Wednesday, July 09, 2008

The Politics of Cost-Cutting: Pfizer Downplays Outsourcing in Letter to Congress

Investors urging Pfizer to make more aggressive moves in cost-cutting take note: Pfizer says it has not yet realized any savings at all from manufacturing outsourcing.

The company recently told Congress that “we have realized little, if any savings to date” from outsourcing of production. In a letter to Sen. Sherrod Brown (D-Ohio) Pfizer Vice President-Quality Gerald Migliaccio explained, “Pfizer has been very cautious in sourcing from emerging markets that provide lower cost.”

Investors have been complaining that the firm is not serious about cutting costs as its blockbuster revenue base erodes, and the fact Pfizer has off-loaded 17 percent of its production operations without saving a dime may be seen as confirmation of that critique.

Of course, there is more to the story. In this case, context is everything. Brown's interest in outsourcing is driven by the heparin contamination debacle, and he (along with plenty of his colleagues in Congress) is quite eager to make that into an anti-globalization argument. So this would not be a good time for Pfizer to brag about efficiency.

The correspondence followed Migliaccio’s appearance at a Senate hearing where he touted the rigorous auditing Pfizer conducts of its contractors (Subscribers to "The Pink Sheet" can read Pfizer’s argument about the limited utility of inspections).

Brown had asked Pfizer about the risks of outsourcing, and the company emphasized that when conducted well, there aren’t any safety issues. But the exchange, as well as the grilling Baxter has faced over heparin, should serve as notice to firms that any savings they hope to achieve by moving operations oversees needs to be balanced against the increased spending they will likely take on in order to demonstrate that those activities remain in regulatory compliance.

And this is also a case where timing is everything. Pfizer notes in the letter to Brown that it only now received its first approval of a facility to supply raw material to the US from China--and that it has not yet used that facility as a source for finished products. But it will--and, we suspect, it will do so at a meaningfully lower cost to Pfizer.

Still, although Pfizer’s policies may reflect the full oversight costs of outsourcing, they may not be bowing to the financial realities of the company’s current circumstances, where all eyes are focused on the looming Lipitor patent expiration.

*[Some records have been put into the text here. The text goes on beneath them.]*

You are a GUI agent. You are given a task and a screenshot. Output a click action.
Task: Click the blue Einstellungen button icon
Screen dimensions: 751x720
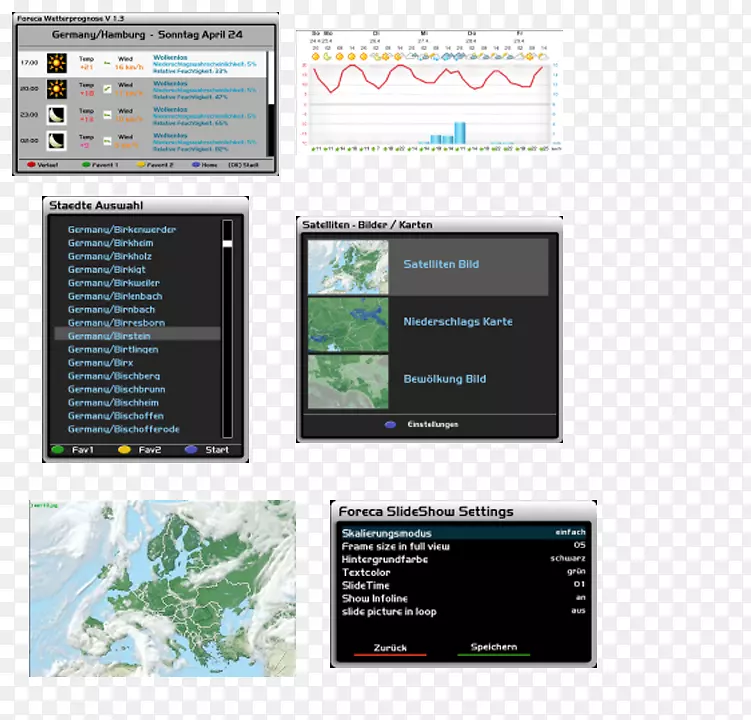(x=390, y=424)
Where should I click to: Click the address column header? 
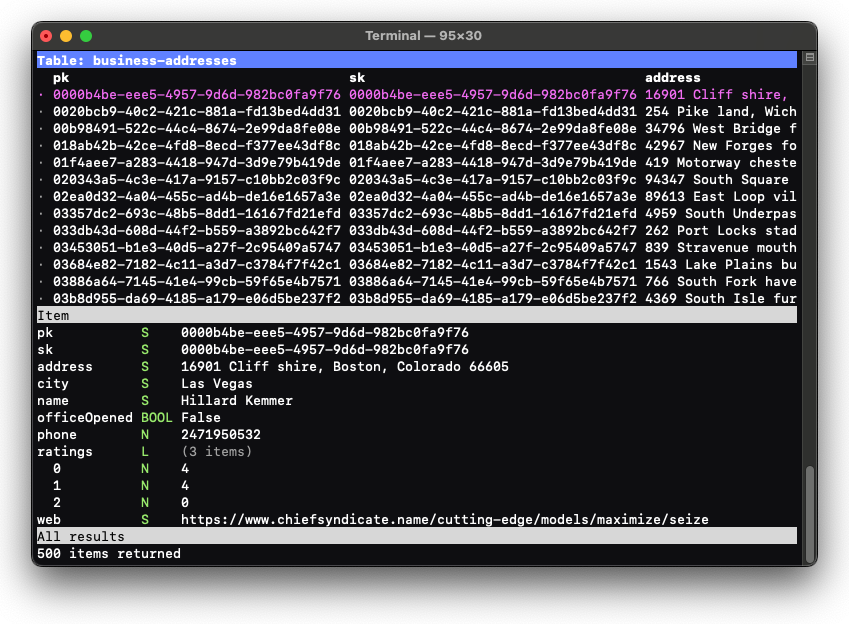672,78
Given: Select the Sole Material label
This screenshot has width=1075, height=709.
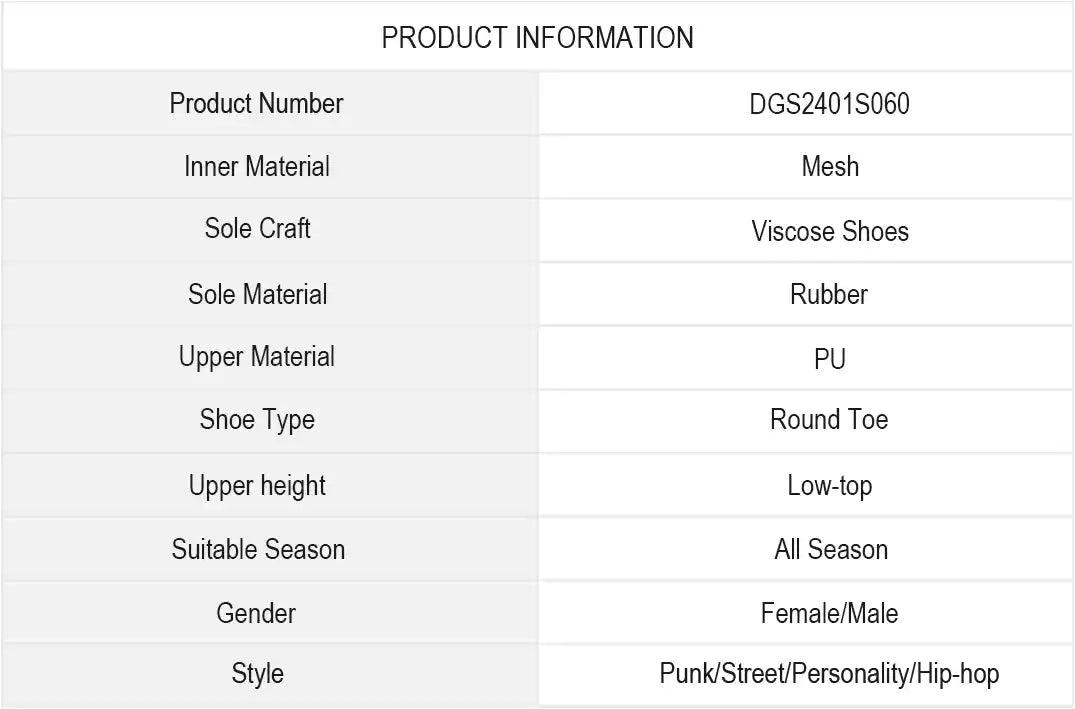Looking at the screenshot, I should tap(257, 294).
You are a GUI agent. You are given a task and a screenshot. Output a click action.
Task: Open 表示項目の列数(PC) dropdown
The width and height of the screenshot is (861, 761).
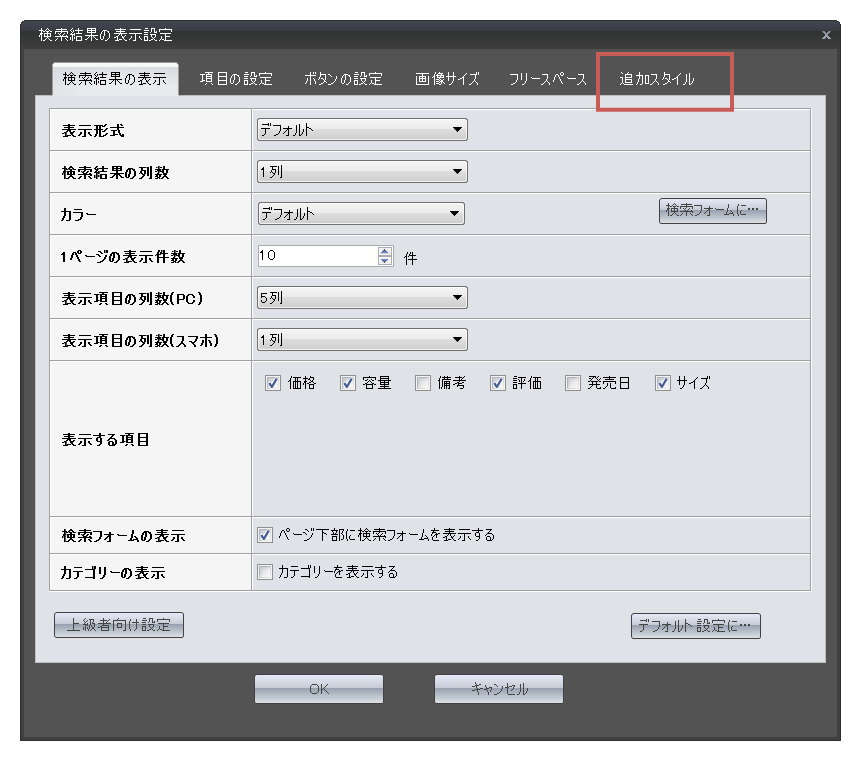[362, 298]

We are not adherents to numerology, but we do think it’s worth noting that Pfizer has also made another 17 percent change to its operations that may not save it any money. The company announced last week that it would stop providing grants to for-profit companies as part of changes to its policies for continuing medical education. ("The Pink Sheet" delineates how the move reduces the firm’s flexibility but improves its relations with academics.)

The 17 percent of Pfizer’s CME funds that are now spent with for-profit firms will likely go elsewhere (did we mention the improved relations with academics?), so don't expect that change to improve the bottom line.

Speaking of the number 17, Lipitor was approved on Dec. 17, 1996, and accounts for about 34 percent of Pfizer’s U.S. pharmaceutical revenue. When it goes generic in three years, Pfizer will need a lot more than the two 17-percent solutions it’s already implemented.